Khayyam University (KHU) is a university in Mashhad, Iran. It offers Higher National Degree (HND), undergraduate (bachelor's degree) and postgraduate (master's degree) programs. Students study 25 subjects in five major programs of science, literature and humanities, engineering, art and architecture, and administrative sciences. More than 6000 students have graduated. It has over 49 full-time, 12 part-time academic members, and 256 session instructors with about 5000 students.

Khayyam University has achieved a high standard of education amongst the non-governmental universities.

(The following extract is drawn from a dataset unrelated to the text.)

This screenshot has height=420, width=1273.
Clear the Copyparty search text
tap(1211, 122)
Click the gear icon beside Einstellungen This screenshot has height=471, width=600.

It was established as a response to the high demand for higher education by those interested in studying in the Islamic Republic of Iran.

Administration
This university is private and receives no financial aid from the government. It is self-financed by the private budget and fees, which it receives from the students with the confirmation of Ministry of Science, Research and Technology of Iran.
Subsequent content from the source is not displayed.